[Start of section]

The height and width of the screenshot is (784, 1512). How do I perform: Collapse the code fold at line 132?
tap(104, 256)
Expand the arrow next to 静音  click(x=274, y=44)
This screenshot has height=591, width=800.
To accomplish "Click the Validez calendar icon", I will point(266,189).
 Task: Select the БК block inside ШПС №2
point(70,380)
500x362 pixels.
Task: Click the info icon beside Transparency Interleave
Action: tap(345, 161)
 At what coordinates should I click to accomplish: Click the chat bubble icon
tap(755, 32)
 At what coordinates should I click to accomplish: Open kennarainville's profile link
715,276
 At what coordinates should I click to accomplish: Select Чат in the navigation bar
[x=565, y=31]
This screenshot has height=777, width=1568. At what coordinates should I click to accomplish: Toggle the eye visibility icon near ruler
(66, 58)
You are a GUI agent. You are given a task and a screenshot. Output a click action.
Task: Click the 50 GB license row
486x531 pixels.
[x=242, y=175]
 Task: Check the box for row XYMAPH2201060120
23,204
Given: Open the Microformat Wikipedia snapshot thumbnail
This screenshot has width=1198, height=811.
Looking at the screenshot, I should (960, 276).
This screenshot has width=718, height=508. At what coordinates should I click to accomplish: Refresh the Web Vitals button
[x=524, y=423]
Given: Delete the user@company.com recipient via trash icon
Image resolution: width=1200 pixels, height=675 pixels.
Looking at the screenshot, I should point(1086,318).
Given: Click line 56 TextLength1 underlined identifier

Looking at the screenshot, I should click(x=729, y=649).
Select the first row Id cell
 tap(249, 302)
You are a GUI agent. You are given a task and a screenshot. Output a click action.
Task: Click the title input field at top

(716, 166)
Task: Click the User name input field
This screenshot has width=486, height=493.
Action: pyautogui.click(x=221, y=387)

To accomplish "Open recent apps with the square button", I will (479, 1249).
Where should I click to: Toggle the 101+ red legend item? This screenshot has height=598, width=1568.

[End of section]

▶ **Exercise**: Your task is to restate, word for word, each line from the one that includes "Task: Click the 50 GB license row" to the end of the records, with both ends included and nothing else.

▶ **Answer**:
Task: Click the 50 GB license row
486x531 pixels.
[x=242, y=175]
 Task: Check the box for row XYMAPH2201060120
23,204
Given: Open the Microformat Wikipedia snapshot thumbnail
This screenshot has width=1198, height=811.
Looking at the screenshot, I should (960, 276).
This screenshot has width=718, height=508. At what coordinates should I click to accomplish: Refresh the Web Vitals button
[x=524, y=423]
Given: Delete the user@company.com recipient via trash icon
Image resolution: width=1200 pixels, height=675 pixels.
Looking at the screenshot, I should point(1086,318).
Given: Click line 56 TextLength1 underlined identifier

Looking at the screenshot, I should click(x=729, y=649).
Select the first row Id cell
 tap(249, 302)
You are a GUI agent. You are given a task and a screenshot. Output a click action.
Task: Click the title input field at top

(716, 166)
Task: Click the User name input field
This screenshot has width=486, height=493.
Action: pyautogui.click(x=221, y=387)

To accomplish "Open recent apps with the square button", I will (479, 1249).
Where should I click to: Toggle the 101+ red legend item? This screenshot has height=598, width=1568.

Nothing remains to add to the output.